“A lot of times we need to put a little more confidence in law enforcement,” he said. “A lot of times, all they really want to do is help. They have that culture of care going on. They just want to make sure everybody’s OK. I think you have to put a little faith in the police.” Thus if somebody falls or is hurt, law enforcement, he believes, will be more focused on getting care for the injured than arresting people.
He said as with all laws, if someone has a suggestion to make it better, he’ll work with that. He’s committed to safety, but that includes safety from drinking to illness or death.
“I do not want to give incentives to binge drinking,” he said. “We need to give incentive to calling 911.”
State Rep. Matt Pierce, D-Bloomington, agreed that police and prosecutors have plenty of discretion to interpret the law.
“I suspect this is the kind of thing when somebody is close but not specifically within the law, the prosecutor would have full discretion whether to charge or not,” he said. He’s said there’s more “wiggle room” in the law than might appear because both the police and prosecutor can focus on safety rather than the specific language of the law.
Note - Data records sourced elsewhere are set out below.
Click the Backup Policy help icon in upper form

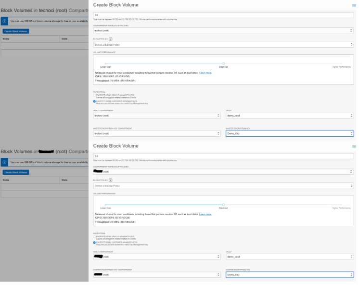tap(110, 38)
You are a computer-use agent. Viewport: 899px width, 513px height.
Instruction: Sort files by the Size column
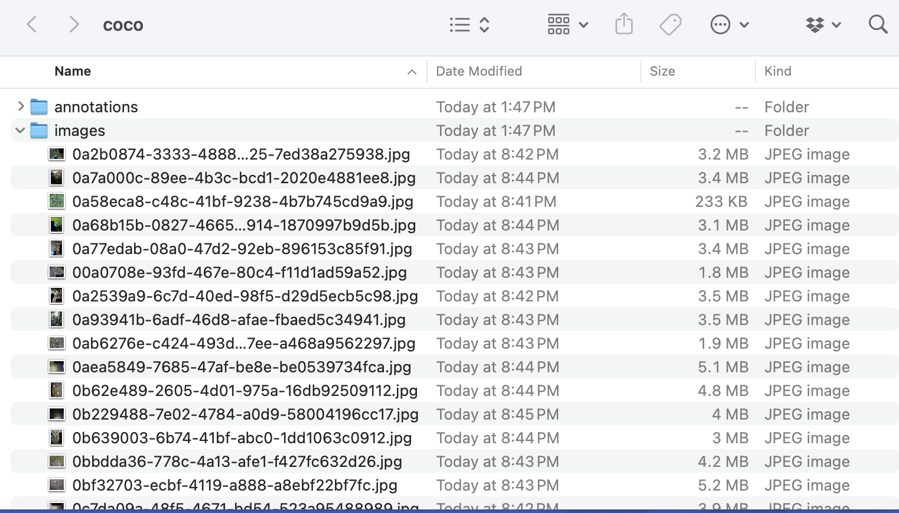pos(662,72)
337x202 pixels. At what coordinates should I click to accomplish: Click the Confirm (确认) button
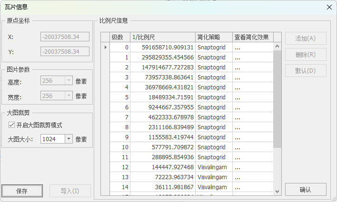click(306, 190)
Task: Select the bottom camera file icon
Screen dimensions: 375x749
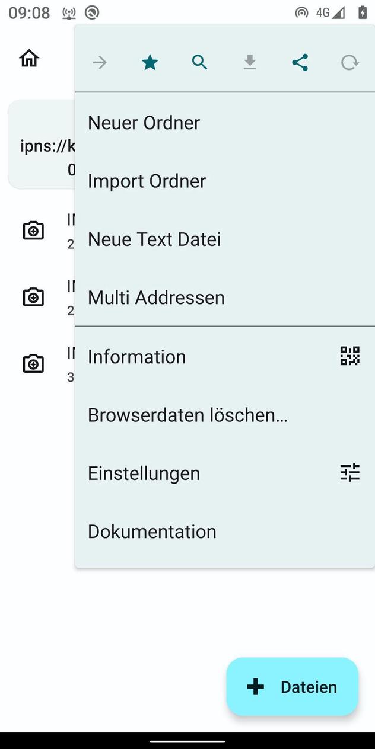Action: click(33, 363)
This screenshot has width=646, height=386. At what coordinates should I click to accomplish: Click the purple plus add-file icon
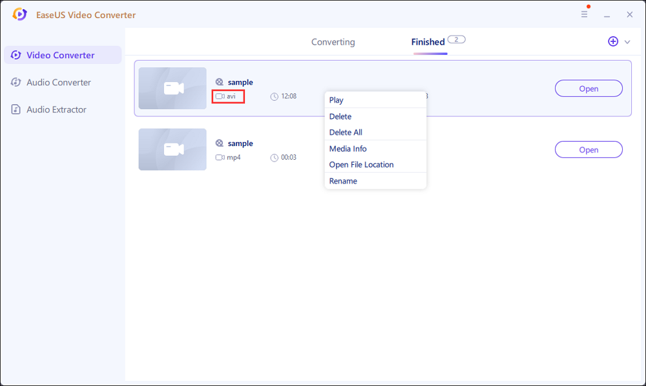pos(613,41)
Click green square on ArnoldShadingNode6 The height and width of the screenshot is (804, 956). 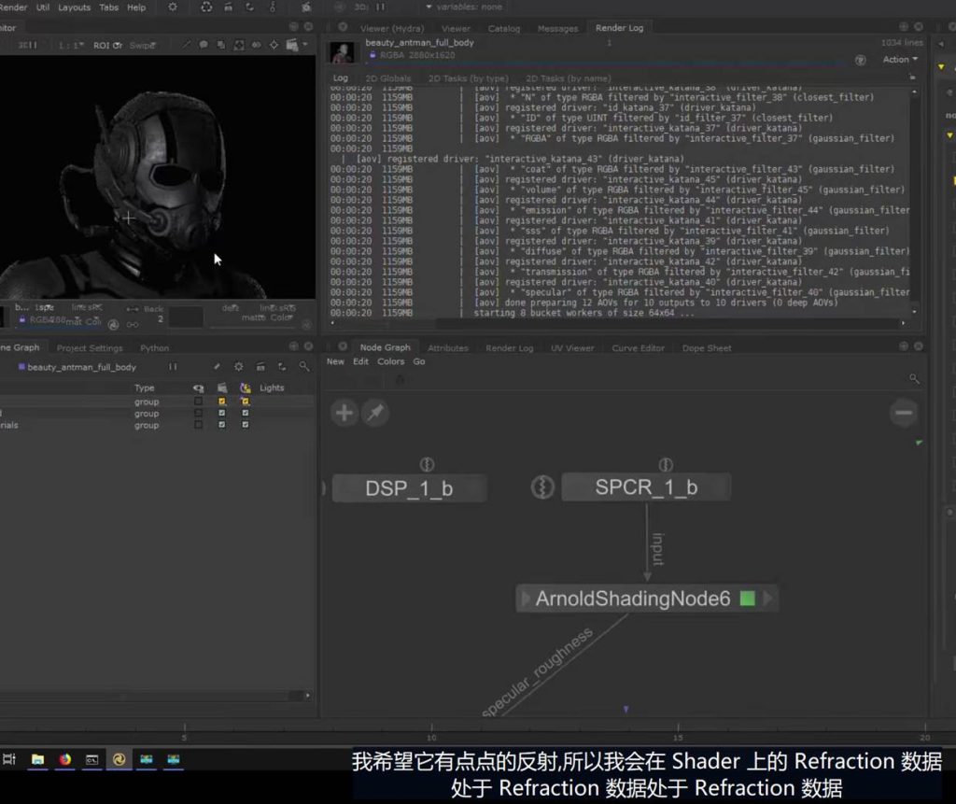747,599
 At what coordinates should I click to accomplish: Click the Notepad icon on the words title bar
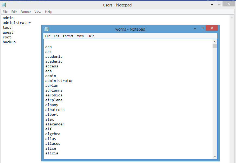(x=46, y=29)
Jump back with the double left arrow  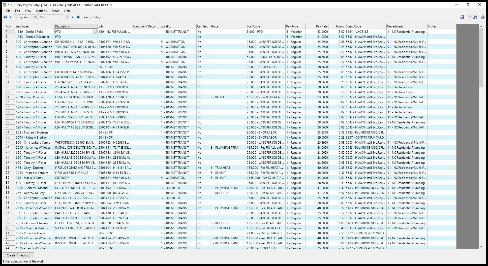click(5, 17)
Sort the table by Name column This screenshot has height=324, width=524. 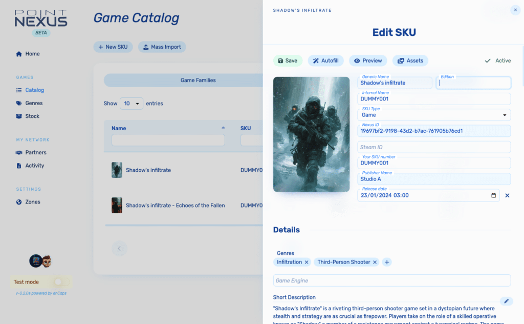tap(223, 128)
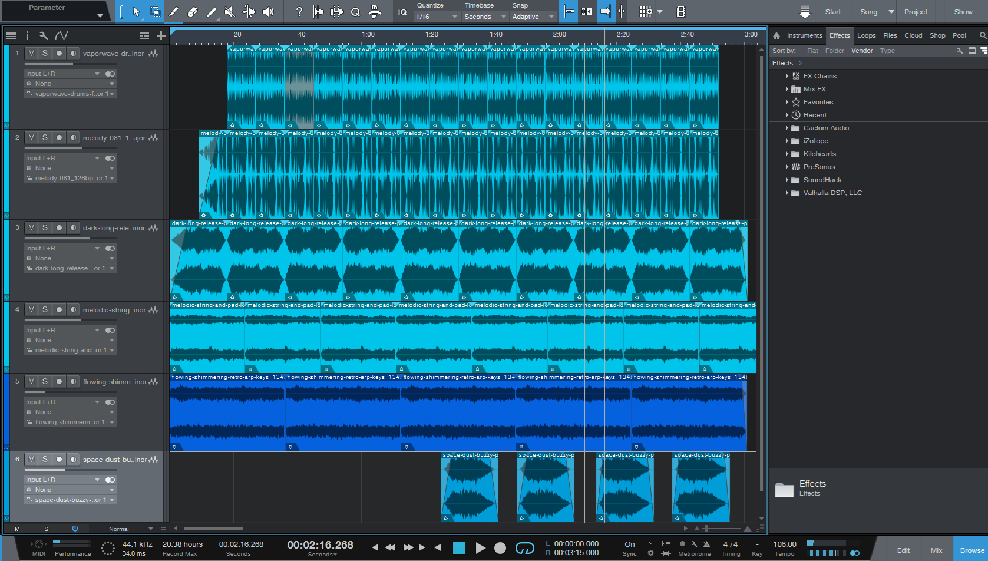Viewport: 988px width, 561px height.
Task: Select the Mute tool icon
Action: tap(230, 12)
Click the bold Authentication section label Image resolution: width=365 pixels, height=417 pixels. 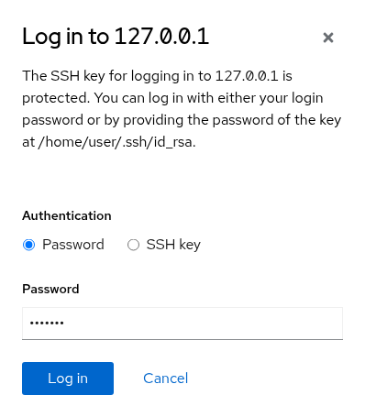coord(67,215)
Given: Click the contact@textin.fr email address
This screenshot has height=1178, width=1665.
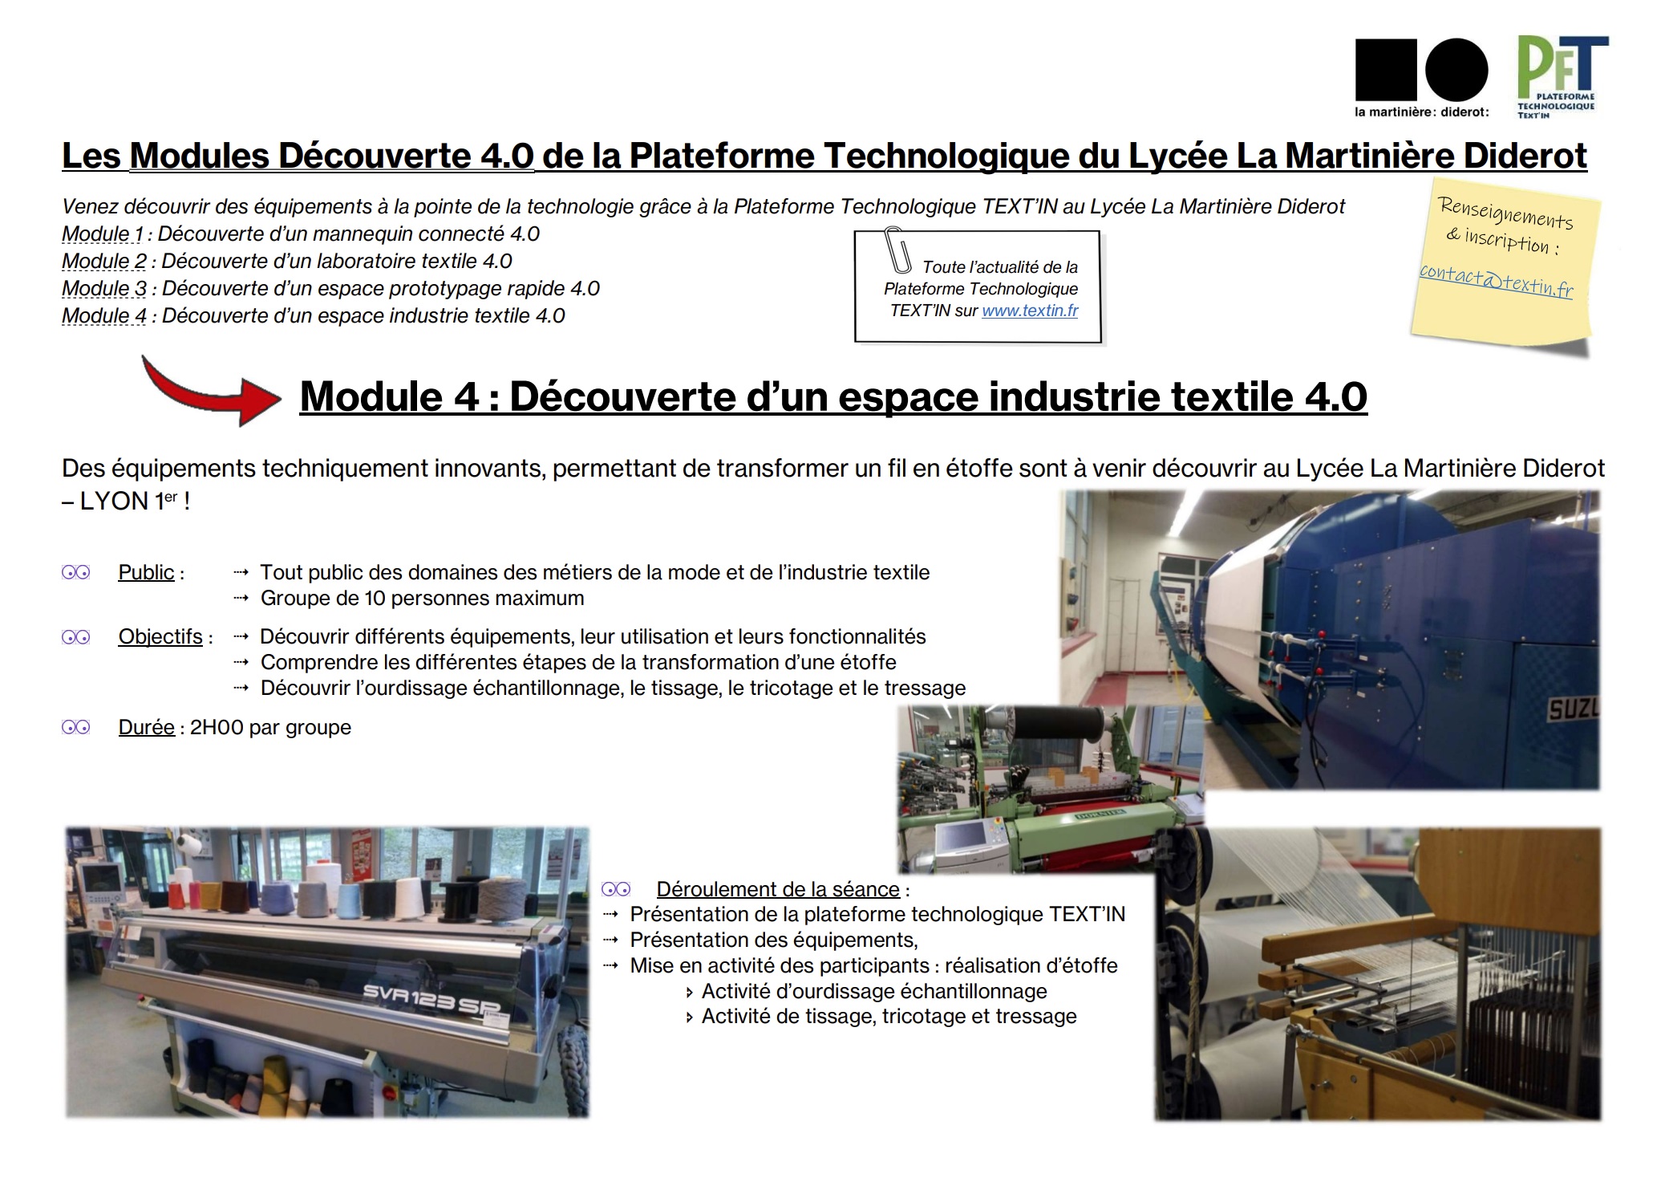Looking at the screenshot, I should [1497, 281].
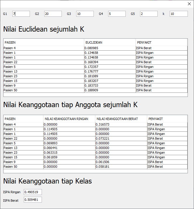
Task: Click the ISPA Berat result field
Action: tap(33, 200)

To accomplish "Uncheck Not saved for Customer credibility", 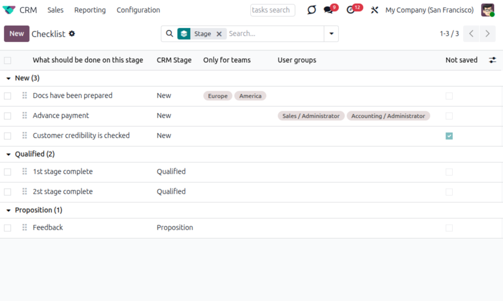I will [449, 136].
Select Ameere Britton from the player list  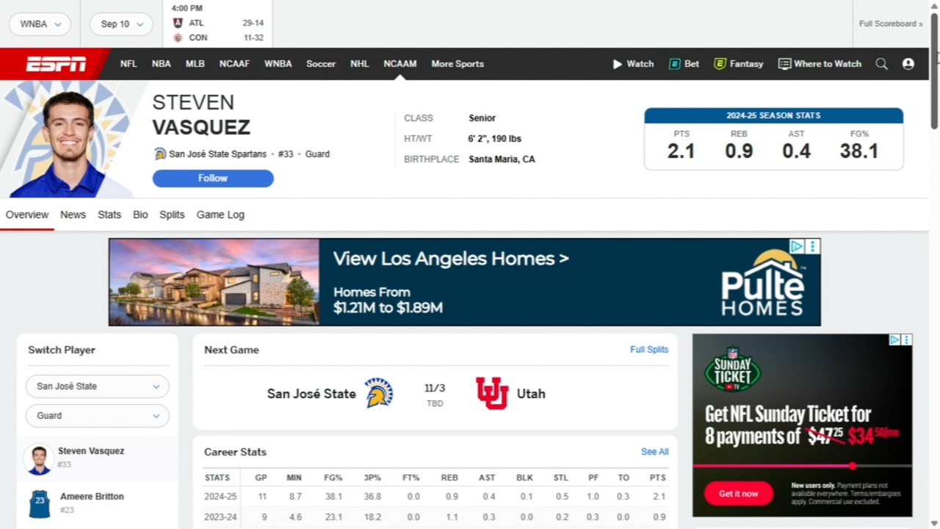tap(91, 503)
“We needed to kind of break this cycle where people could be saved if they just called the police” rather than worried they might get in trouble, he said. “There was some concern that if you made the law very broad, you might be sending a signal that anything goes.”
While he strongly supports the Lifeline Law, Pierce thinks education and awareness will be more important than legal actions in dealing with cultural issues such as underage drinking.
“The criminal code is terrible at dealing with these social issues,” he said, noting laws can be written too strictly. “Ultimately the way to solve this will not be through the criminal code, it will be the grinding education process and changing the culture.”